You've read these broad strokes before. What's new, and useful, is the credit rating agency's mathematical vision of a Chicago that can't or won't curb its pension debacle, slash its spending, or substantially raise its taxes. In other words, if Chicago doesn't take one or more of those off-ramps, it will glide down Interstate 94 toward Detroit.’

The unwillingness to change, even in the face of these dire warnings, has put not only Chicago, but the entire state, in imminent peril of becoming the next Detroit. And still, legislatures resist changing their ways.

The entire nation got a taste of the Chicago mentality when it elected its proudest son, Barack Obama, twice.

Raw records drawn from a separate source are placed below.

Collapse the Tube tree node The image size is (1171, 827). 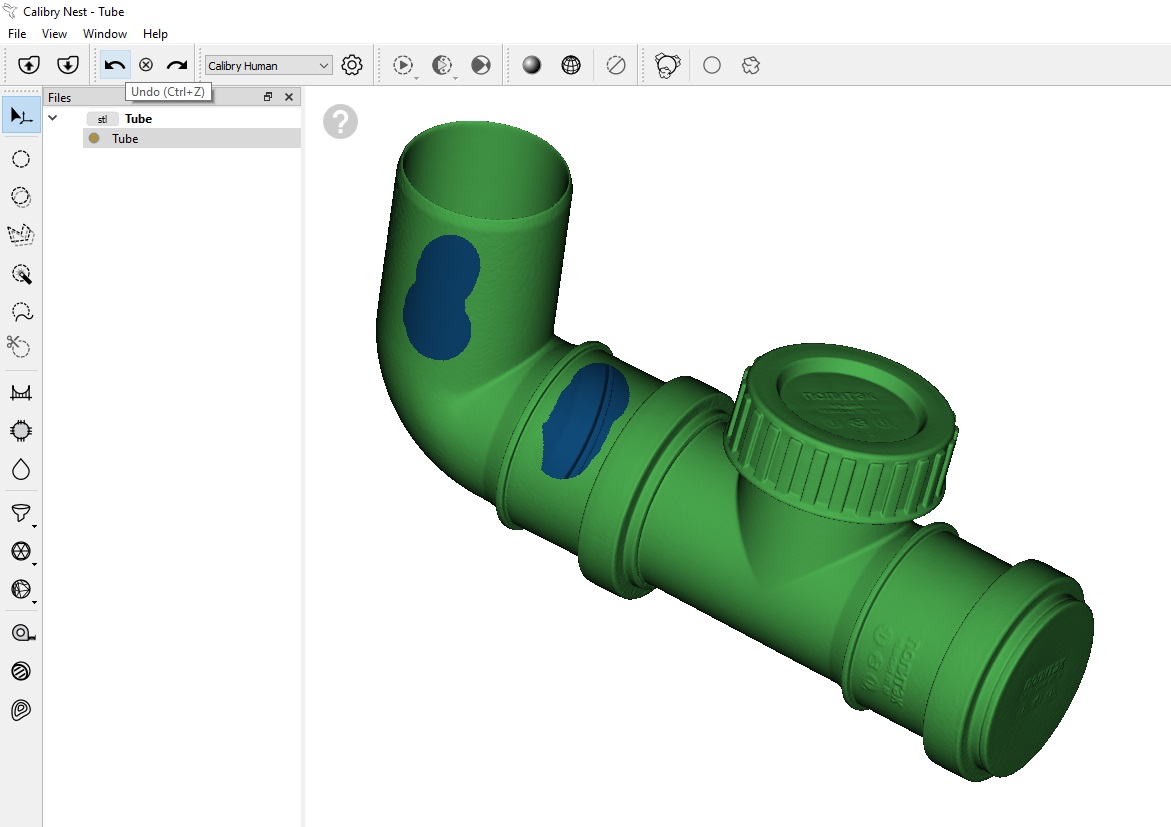coord(53,118)
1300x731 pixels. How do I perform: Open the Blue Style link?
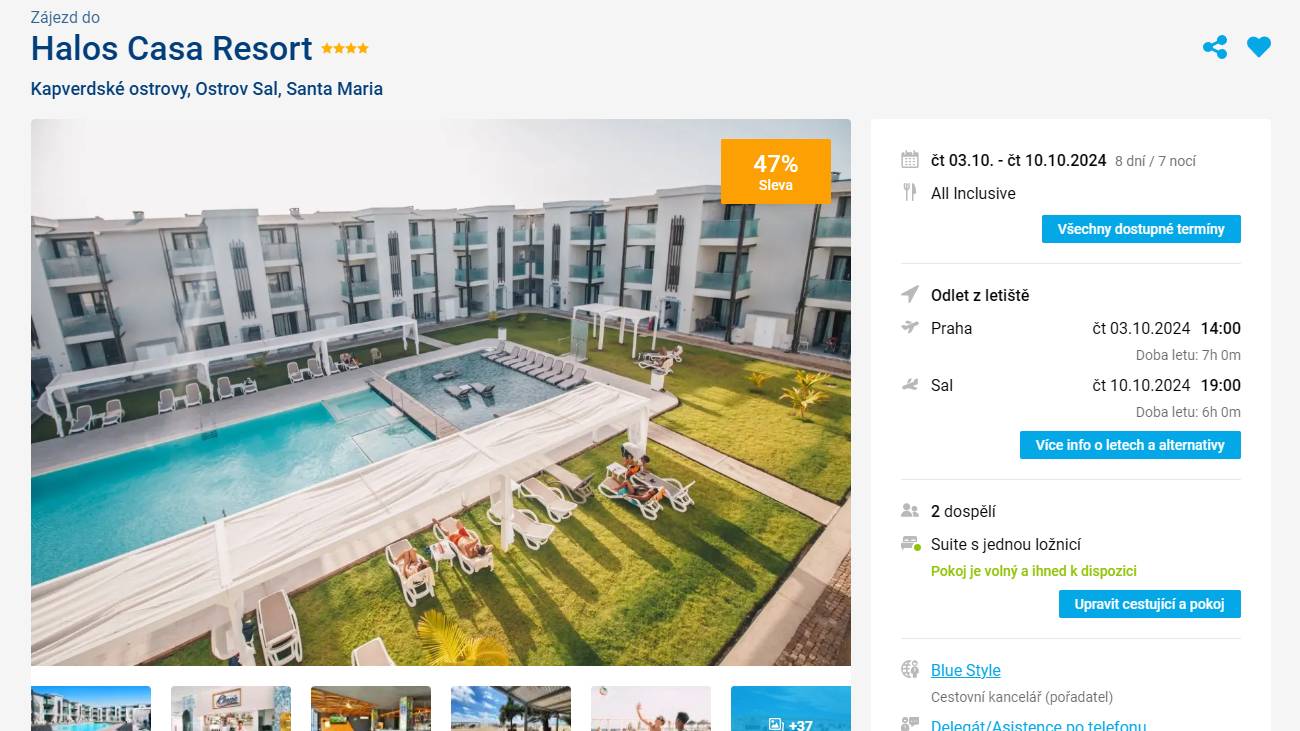[x=966, y=670]
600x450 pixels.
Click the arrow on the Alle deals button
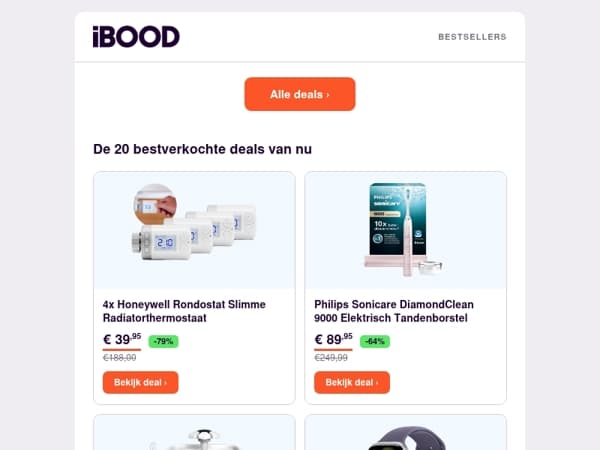328,95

Eventually, the nation recoiled, electing a man with zero political experience to rectify out of control spending and an unprecedented slew of scandals, just as Detroit eventually did. For Detroit, this awakening happened only after it was too late. For America, there is still hope that the Chicago-mentality did not do irreparable harm. This remains to be seen.

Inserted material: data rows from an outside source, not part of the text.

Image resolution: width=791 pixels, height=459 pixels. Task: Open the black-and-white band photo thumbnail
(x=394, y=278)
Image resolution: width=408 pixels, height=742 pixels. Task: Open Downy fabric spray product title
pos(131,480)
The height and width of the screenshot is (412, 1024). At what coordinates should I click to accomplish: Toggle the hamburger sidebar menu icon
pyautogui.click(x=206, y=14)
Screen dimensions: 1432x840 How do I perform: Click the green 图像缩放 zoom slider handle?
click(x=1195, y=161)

It appears Illinois has waited far too long for its awakening.

Even if it means cops going unpaid, homicide skyrocketing as a result, and certain financial disaster befalling the state, career politicians of the Chicago and Detroit ilk won’t change their self-serving ways. Even if that means taking an entire state’s population down, they know that they have the ark of pockets lined by taxpayer dollars to sail away upon.

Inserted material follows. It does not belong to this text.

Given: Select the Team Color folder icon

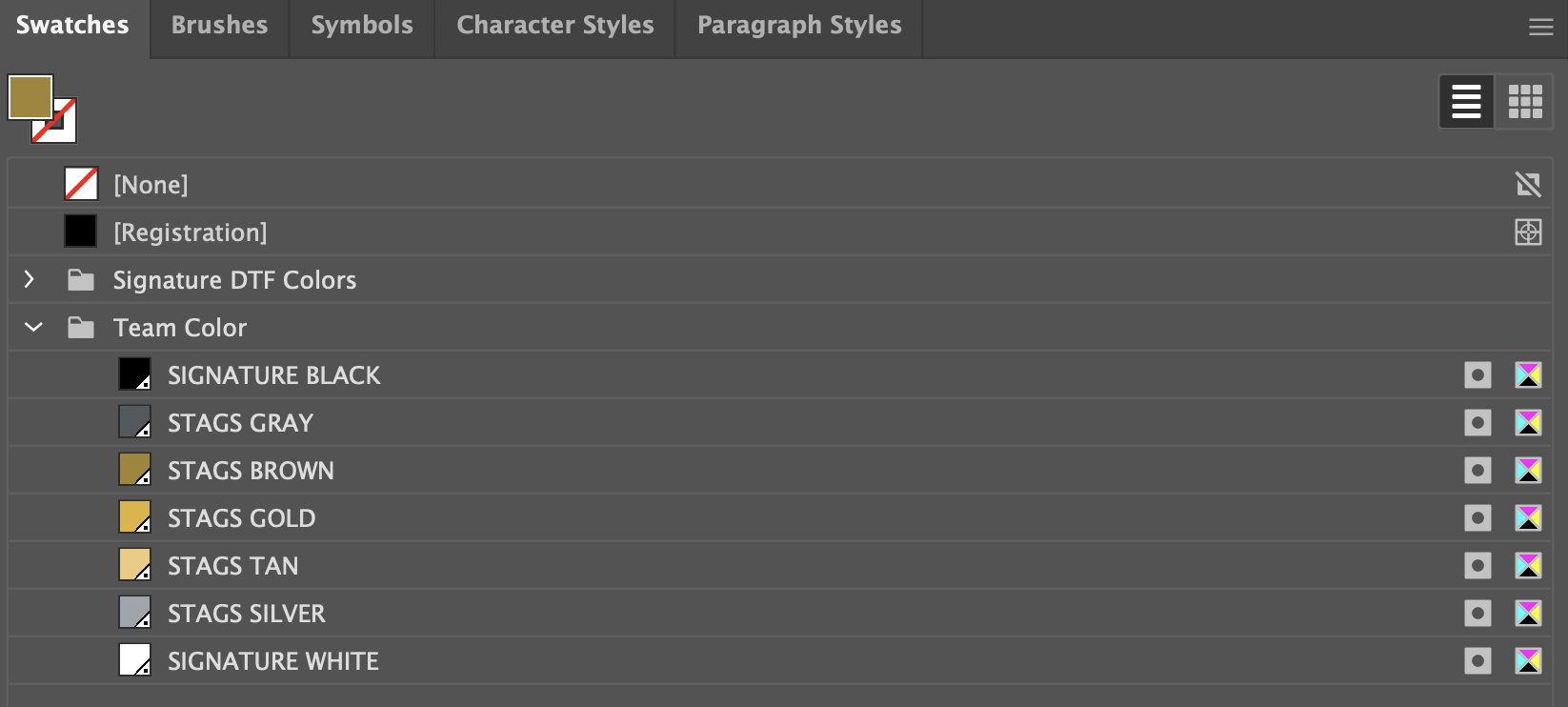Looking at the screenshot, I should pyautogui.click(x=81, y=328).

It’s a shame Chicago and Illinois did not wake up sooner, though who is to say that the reach of corruption in the nation’s most corrupt city does not extend to the ballot booth? Though not through traditional means, the Chicago Tribune has admitted as much.

‘Illinois politicians in power write laws to keep themselves in power. Just getting on the ballot is a challenge — by design. The Democrats, because they're in charge, oversee the election code and insert plenty of tripwires that disqualify challengers. Even candidates who follow the rules with precision can get tossed from the ballot if attorneys get involved and the goal is exhaustion: Exhaust the time, money and resources of opponents before the campaign even begins.’

This systematic ‘exhaustion’ of those who attempt to inject change into the political system comes at the cost of the taxpayer. No doubt, such political warfare is the siphon much of Chicago and Illinois’ money has disappeared into.

Those who recognized this pattern of power-grabbing by any means, and the destructive policies that followed, moved away long ago. Those who were too blind to see, especially government employees, now see their financial life’s work – let alone their tax dollars – dwindling away. And the decision-makers in local and state government could apparently care less.

Some of life’s best lessons are learned the hard way. In Illinois, it is not a matter of ‘if’ they will face the misery of unprecedented state bankruptcy. It’s a matter of ‘when’ and just how nasty and horrifying the fallout from chronic, Democrat-implemented corruption will be. If you thought life in Chicago could not get any more chaotic, just wait.

Hopefully, this impending financial and likely social ruin will allow for fundamental changes in Chicago and the state legislature. Hopefully, there is a silver lining to all this corruption.